You are viewing a plain text version of this content. The canonical link for it is here.

Posted to solr-user@lucene.apache.org by Ga...@sungard.com on 2015/01/06 18:30:36 UTC

PDF search functionality using Solr

Hello Solr-users and developers,
Can you please suggest,

1. What I should do to index PDF content information column wise?

2. Do I need to extract the contents using one of the Analyzer, Tokenize and Filter combination and then add it to Index? How can test the results on command prompt? I do not know the selection of specific Analyzer, Tokenizer and Filter for this purpose

3. How can I verify that the needed column info is extracted out of PDF and is indexed?

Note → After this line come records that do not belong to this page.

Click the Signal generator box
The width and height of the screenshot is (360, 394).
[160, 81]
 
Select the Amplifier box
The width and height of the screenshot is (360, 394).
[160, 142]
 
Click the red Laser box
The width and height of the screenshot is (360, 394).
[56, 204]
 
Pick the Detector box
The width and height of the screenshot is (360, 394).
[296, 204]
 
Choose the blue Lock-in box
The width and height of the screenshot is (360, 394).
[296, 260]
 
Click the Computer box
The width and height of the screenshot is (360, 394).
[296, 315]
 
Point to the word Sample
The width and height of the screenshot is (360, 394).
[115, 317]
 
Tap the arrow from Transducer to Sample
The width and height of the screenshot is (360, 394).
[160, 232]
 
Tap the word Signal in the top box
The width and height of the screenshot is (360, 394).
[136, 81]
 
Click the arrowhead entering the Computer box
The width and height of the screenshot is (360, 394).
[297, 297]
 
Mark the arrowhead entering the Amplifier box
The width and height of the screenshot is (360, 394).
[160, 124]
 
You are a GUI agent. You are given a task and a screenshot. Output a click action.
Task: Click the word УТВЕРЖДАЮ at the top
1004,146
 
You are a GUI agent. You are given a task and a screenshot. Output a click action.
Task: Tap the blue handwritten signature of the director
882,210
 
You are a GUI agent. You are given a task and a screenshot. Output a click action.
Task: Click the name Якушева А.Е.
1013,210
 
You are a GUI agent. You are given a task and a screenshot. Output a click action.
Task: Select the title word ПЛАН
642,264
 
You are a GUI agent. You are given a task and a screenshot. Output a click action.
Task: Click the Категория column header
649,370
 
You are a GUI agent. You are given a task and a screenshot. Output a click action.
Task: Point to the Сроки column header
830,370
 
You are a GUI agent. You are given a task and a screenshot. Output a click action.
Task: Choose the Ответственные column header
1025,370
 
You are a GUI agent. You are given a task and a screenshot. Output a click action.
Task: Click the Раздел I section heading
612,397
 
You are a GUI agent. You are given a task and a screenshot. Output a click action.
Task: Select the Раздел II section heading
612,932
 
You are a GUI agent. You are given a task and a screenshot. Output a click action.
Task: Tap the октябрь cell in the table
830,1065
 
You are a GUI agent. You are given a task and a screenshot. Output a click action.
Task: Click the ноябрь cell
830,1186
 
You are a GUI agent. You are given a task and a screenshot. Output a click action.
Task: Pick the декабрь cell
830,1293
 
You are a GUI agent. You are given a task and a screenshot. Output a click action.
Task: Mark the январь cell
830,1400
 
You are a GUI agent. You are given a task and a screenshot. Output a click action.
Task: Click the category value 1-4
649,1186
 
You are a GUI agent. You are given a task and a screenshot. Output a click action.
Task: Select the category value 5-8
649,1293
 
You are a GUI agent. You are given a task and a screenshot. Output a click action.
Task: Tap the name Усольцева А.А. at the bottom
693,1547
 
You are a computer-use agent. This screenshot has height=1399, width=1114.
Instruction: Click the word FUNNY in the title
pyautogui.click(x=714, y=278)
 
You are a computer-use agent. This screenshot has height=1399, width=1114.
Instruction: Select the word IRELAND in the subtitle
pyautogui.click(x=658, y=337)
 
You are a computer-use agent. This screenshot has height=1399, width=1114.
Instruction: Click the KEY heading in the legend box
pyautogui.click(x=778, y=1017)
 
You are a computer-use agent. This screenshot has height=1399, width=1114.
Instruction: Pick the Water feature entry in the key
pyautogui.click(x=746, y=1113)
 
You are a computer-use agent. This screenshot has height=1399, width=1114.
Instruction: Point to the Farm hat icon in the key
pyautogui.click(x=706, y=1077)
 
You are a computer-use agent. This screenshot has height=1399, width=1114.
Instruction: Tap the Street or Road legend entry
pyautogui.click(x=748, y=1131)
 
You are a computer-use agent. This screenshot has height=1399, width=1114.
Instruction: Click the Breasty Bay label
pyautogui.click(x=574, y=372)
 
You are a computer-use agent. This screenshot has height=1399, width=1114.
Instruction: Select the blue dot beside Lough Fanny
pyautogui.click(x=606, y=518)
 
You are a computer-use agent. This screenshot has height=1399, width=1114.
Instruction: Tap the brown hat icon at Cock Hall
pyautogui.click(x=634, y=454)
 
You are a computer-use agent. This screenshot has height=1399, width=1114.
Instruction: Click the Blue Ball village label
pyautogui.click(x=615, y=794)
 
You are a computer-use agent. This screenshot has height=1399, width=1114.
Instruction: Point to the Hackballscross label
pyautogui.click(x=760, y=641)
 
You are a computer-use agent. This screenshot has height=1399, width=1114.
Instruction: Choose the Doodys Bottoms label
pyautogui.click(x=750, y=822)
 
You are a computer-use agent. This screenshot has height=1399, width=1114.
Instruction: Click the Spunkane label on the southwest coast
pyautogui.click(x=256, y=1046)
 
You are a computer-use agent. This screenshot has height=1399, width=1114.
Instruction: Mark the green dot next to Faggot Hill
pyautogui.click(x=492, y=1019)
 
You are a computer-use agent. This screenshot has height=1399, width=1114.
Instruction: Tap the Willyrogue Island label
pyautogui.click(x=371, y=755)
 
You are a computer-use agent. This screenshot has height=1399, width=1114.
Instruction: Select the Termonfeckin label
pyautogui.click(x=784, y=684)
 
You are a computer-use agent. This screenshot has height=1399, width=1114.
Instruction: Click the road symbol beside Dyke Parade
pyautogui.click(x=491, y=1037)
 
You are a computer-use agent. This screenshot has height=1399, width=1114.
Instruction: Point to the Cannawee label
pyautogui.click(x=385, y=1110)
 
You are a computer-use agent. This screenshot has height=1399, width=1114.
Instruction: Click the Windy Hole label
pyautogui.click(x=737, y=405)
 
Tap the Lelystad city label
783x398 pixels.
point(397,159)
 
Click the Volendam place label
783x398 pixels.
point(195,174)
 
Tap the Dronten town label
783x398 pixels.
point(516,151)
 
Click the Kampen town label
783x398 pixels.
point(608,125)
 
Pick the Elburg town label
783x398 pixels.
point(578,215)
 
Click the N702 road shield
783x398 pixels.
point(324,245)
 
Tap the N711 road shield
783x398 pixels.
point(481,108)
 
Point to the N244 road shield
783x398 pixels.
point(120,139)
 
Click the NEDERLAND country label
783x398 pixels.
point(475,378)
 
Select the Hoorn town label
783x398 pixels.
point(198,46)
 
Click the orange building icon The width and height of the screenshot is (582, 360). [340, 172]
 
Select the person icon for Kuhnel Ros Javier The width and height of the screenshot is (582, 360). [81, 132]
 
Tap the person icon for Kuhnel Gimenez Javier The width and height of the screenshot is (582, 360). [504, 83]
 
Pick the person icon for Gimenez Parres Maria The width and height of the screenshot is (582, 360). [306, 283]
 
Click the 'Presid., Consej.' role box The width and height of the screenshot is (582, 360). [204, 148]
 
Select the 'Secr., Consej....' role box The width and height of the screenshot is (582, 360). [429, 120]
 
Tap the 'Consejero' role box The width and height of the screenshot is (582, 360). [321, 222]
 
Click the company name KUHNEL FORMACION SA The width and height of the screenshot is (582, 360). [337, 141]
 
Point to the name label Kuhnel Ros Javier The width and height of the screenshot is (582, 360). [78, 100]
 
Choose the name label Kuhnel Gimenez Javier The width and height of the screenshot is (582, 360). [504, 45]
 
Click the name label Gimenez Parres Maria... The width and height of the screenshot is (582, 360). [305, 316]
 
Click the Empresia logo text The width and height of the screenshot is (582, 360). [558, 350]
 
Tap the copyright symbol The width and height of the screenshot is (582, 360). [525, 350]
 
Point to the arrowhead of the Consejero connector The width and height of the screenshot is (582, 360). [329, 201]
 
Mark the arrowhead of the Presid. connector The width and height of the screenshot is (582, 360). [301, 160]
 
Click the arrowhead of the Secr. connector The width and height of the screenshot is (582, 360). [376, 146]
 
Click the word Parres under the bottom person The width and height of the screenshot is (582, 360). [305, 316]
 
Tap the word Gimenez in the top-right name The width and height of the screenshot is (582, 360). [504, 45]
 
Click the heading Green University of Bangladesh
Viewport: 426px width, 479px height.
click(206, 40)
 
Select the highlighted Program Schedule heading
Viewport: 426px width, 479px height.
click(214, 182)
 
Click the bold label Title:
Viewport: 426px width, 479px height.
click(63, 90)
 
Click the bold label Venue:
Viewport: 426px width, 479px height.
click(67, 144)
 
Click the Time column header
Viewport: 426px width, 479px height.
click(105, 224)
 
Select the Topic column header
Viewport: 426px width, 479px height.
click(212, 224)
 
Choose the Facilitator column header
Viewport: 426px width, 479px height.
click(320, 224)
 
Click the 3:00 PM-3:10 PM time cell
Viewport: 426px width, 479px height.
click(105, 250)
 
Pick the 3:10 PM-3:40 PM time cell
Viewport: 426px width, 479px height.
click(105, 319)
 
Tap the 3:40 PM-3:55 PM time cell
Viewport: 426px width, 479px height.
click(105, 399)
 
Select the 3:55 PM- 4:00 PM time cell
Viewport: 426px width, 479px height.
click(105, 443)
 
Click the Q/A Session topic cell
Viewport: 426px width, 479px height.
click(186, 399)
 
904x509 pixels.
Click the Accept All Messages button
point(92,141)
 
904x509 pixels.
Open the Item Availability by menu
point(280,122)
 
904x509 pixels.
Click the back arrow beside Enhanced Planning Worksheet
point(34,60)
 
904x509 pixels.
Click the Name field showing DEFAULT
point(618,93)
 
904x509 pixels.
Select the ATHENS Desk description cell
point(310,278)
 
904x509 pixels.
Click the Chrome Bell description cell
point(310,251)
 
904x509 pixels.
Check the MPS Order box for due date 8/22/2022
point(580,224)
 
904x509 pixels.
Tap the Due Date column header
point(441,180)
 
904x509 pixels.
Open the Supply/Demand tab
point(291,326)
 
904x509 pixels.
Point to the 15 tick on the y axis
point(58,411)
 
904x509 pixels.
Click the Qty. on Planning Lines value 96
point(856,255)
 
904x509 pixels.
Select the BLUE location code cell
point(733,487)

4. So for example How to verify Ticket number is extracted in Ticket_number tag and is indexed?

5. Is it ok to post 4 GB worth of PDF to be imported and indexed by Solr? I think I saw some posts complaining on how large size that can be posted ?

6. What will enable Solr to search in any PDF out of many, with different words such as "Runtime" "Error" "XXXX" and result will provide the link to the PDF

My PDFs are nothing but Jira ticket system.
PDF has info on
Ticket Number:
Desc:
Client:
Status:
Submitter:
And so on:

1. I imported PDF document in Solr and it does the necessary searching and I can test some of it using the browse client interface provided.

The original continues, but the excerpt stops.